RECORDS FOR THE EXERCISE:

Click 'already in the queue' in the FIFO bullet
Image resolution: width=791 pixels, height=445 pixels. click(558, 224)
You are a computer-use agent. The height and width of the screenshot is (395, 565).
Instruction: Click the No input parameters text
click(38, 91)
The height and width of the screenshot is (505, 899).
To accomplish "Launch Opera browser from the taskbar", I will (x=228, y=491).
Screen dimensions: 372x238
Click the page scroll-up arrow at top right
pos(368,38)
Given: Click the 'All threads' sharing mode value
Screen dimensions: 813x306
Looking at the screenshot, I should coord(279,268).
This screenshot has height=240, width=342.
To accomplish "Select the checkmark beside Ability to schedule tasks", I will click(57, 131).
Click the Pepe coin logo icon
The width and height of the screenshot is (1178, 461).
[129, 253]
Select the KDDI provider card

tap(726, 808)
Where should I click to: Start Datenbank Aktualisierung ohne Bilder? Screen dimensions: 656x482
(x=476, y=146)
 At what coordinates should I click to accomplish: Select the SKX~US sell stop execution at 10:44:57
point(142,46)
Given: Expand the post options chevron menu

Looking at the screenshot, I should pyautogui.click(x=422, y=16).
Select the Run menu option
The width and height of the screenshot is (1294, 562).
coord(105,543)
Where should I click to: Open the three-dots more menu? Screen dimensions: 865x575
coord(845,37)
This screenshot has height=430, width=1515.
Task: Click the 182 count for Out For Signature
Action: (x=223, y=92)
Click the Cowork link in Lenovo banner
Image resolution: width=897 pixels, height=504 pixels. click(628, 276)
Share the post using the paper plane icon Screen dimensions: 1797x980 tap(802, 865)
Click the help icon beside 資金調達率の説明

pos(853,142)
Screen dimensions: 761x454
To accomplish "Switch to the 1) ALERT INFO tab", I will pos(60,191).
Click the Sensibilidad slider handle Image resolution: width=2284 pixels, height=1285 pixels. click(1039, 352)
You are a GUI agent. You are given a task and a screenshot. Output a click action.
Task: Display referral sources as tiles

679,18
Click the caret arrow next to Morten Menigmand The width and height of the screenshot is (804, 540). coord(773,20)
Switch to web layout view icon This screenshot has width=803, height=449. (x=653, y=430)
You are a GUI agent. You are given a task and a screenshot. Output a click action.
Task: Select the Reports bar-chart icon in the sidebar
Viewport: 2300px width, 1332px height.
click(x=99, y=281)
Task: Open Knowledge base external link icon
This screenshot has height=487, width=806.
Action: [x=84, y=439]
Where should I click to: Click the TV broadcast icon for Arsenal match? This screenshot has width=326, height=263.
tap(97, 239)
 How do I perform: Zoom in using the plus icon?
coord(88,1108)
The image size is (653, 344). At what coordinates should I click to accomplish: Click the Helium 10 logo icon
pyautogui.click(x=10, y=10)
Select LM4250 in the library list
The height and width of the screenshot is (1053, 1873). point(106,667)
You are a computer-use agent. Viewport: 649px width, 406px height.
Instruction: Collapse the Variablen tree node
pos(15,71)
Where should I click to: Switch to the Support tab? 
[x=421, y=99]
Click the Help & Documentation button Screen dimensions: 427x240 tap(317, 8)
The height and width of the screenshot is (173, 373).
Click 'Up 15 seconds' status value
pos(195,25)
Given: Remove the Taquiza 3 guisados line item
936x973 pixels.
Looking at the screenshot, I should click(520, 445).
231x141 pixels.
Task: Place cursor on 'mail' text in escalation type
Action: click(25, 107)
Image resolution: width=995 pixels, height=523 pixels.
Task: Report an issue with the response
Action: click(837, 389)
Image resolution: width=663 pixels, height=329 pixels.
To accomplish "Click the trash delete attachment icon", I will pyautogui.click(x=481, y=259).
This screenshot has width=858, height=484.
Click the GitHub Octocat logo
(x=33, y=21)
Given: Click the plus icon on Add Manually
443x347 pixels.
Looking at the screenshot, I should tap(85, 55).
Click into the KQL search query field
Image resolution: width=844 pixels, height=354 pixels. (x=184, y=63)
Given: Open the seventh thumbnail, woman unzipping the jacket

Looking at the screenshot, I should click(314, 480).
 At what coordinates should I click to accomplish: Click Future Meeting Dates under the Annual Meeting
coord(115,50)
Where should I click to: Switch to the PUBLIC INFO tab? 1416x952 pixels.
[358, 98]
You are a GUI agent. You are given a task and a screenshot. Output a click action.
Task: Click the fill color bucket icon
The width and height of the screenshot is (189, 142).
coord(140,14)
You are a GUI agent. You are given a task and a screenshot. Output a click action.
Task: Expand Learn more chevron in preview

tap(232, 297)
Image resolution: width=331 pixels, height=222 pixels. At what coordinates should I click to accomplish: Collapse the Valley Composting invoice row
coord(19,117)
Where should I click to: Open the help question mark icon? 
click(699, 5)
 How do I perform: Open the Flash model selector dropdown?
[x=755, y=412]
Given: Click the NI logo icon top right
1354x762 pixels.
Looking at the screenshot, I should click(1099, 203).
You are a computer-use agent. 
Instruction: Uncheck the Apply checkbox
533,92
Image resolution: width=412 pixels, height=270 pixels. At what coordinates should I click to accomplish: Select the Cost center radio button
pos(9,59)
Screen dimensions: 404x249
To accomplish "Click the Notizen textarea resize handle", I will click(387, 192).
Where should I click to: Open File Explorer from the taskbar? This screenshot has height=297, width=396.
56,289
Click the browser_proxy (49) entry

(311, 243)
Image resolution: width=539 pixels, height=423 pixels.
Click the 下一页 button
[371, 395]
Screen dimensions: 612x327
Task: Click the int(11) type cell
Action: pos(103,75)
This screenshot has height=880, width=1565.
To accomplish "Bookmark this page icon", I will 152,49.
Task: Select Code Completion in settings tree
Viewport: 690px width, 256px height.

EXERCISE REQUIREMENTS: Render all of the rows above as a JSON list of strings, with one string per line and blank lines omitted.

EXPECTED OUTPUT:
[
  "Click 'already in the queue' in the FIFO bullet",
  "Image resolution: width=791 pixels, height=445 pixels. click(558, 224)",
  "You are a computer-use agent. The height and width of the screenshot is (395, 565).",
  "Instruction: Click the No input parameters text",
  "click(38, 91)",
  "The height and width of the screenshot is (505, 899).",
  "To accomplish \"Launch Opera browser from the taskbar\", I will (x=228, y=491).",
  "Screen dimensions: 372x238",
  "Click the page scroll-up arrow at top right",
  "pos(368,38)",
  "Given: Click the 'All threads' sharing mode value",
  "Screen dimensions: 813x306",
  "Looking at the screenshot, I should coord(279,268).",
  "This screenshot has height=240, width=342.",
  "To accomplish \"Select the checkmark beside Ability to schedule tasks\", I will click(57, 131).",
  "Click the Pepe coin logo icon",
  "The width and height of the screenshot is (1178, 461).",
  "[129, 253]",
  "Select the KDDI provider card",
  "tap(726, 808)",
  "Where should I click to: Start Datenbank Aktualisierung ohne Bilder? Screen dimensions: 656x482",
  "(x=476, y=146)",
  " At what coordinates should I click to accomplish: Select the SKX~US sell stop execution at 10:44:57",
  "point(142,46)",
  "Given: Expand the post options chevron menu",
  "Looking at the screenshot, I should pyautogui.click(x=422, y=16).",
  "Select the Run menu option",
  "The width and height of the screenshot is (1294, 562).",
  "coord(105,543)",
  "Where should I click to: Open the three-dots more menu? Screen dimensions: 865x575",
  "coord(845,37)",
  "This screenshot has height=430, width=1515.",
  "Task: Click the 182 count for Out For Signature",
  "Action: (x=223, y=92)",
  "Click the Cowork link in Lenovo banner",
  "Image resolution: width=897 pixels, height=504 pixels. click(628, 276)",
  "Share the post using the paper plane icon Screen dimensions: 1797x980 tap(802, 865)",
  "Click the help icon beside 資金調達率の説明",
  "pos(853,142)",
  "Screen dimensions: 761x454",
  "To accomplish \"Switch to the 1) ALERT INFO tab\", I will pos(60,191).",
  "Click the Sensibilidad slider handle Image resolution: width=2284 pixels, height=1285 pixels. click(1039, 352)",
  "You are a GUI agent. You are given a task and a screenshot. Output a click action.",
  "Task: Display referral sources as tiles",
  "679,18",
  "Click the caret arrow next to Morten Menigmand The width and height of the screenshot is (804, 540). coord(773,20)",
  "Switch to web layout view icon This screenshot has width=803, height=449. (x=653, y=430)",
  "You are a GUI agent. You are given a task and a screenshot. Output a click action.",
  "Task: Select the Reports bar-chart icon in the sidebar",
  "Viewport: 2300px width, 1332px height.",
  "click(x=99, y=281)",
  "Task: Open Knowledge base external link icon",
  "This screenshot has height=487, width=806.",
  "Action: [x=84, y=439]",
  "Where should I click to: Click the TV broadcast icon for Arsenal match? This screenshot has width=326, height=263.",
  "tap(97, 239)",
  " How do I perform: Zoom in using the plus icon?",
  "coord(88,1108)",
  "The image size is (653, 344). At what coordinates should I click to accomplish: Click the Helium 10 logo icon",
  "pyautogui.click(x=10, y=10)",
  "Select LM4250 in the library list",
  "The height and width of the screenshot is (1053, 1873). point(106,667)",
  "You are a computer-use agent. Viewport: 649px width, 406px height.",
  "Instruction: Collapse the Variablen tree node",
  "pos(15,71)",
  "Where should I click to: Switch to the Support tab? ",
  "[x=421, y=99]",
  "Click the Help & Documentation button Screen dimensions: 427x240 tap(317, 8)",
  "The height and width of the screenshot is (173, 373).",
  "Click 'Up 15 seconds' status value",
  "pos(195,25)",
  "Given: Remove the Taquiza 3 guisados line item",
  "936x973 pixels.",
  "Looking at the screenshot, I should click(520, 445).",
  "231x141 pixels.",
  "Task: Place cursor on 'mail' text in escalation type",
  "Action: click(25, 107)",
  "Image resolution: width=995 pixels, height=523 pixels.",
  "Task: Report an issue with the response",
  "Action: click(837, 389)",
  "Image resolution: width=663 pixels, height=329 pixels.",
  "To accomplish \"Click the trash delete attachment icon\", I will pyautogui.click(x=481, y=259).",
  "This screenshot has width=858, height=484.",
  "Click the GitHub Octocat logo",
  "(x=33, y=21)",
  "Given: Click the plus icon on Add Manually",
  "443x347 pixels.",
  "Looking at the screenshot, I should tap(85, 55).",
  "Click into the KQL search query field",
  "Image resolution: width=844 pixels, height=354 pixels. (x=184, y=63)",
  "Given: Open the seventh thumbnail, woman unzipping the jacket",
  "Looking at the screenshot, I should click(314, 480).",
  " At what coordinates should I click to accomplish: Click Future Meeting Dates under the Annual Meeting",
  "coord(115,50)",
  "Where should I click to: Switch to the PUBLIC INFO tab? 1416x952 pixels.",
  "[358, 98]",
  "You are a GUI agent. You are given a task and a screenshot. Output a click action.",
  "Task: Click the fill color bucket icon",
  "The width and height of the screenshot is (189, 142).",
  "coord(140,14)",
  "You are a GUI agent. You are given a task and a screenshot. Output a click action.",
  "Task: Expand Learn more chevron in preview",
  "tap(232, 297)",
  "Image resolution: width=331 pixels, height=222 pixels. At what coordinates should I click to accomplish: Collapse the Valley Composting invoice row",
  "coord(19,117)",
  "Where should I click to: Open the help question mark icon? ",
  "click(699, 5)",
  " How do I perform: Open the Flash model selector dropdown?",
  "[x=755, y=412]",
  "Given: Click the NI logo icon top right",
  "1354x762 pixels.",
  "Looking at the screenshot, I should click(1099, 203).",
  "You are a computer-use agent. ",
  "Instruction: Uncheck the Apply checkbox",
  "533,92",
  "Image resolution: width=412 pixels, height=270 pixels. At what coordinates should I click to accomplish: Select the Cost center radio button",
  "pos(9,59)",
  "Screen dimensions: 404x249",
  "To accomplish \"Click the Notizen textarea resize handle\", I will click(387, 192).",
  "Where should I click to: Open File Explorer from the taskbar? This screenshot has height=297, width=396.",
  "56,289",
  "Click the browser_proxy (49) entry",
  "(311, 243)",
  "Image resolution: width=539 pixels, height=423 pixels.",
  "Click the 下一页 button",
  "[371, 395]",
  "Screen dimensions: 612x327",
  "Task: Click the int(11) type cell",
  "Action: pos(103,75)",
  "This screenshot has height=880, width=1565.",
  "To accomplish \"Bookmark this page icon\", I will 152,49.",
  "Task: Select Code Completion in settings tree",
  "Viewport: 690px width, 256px height."
]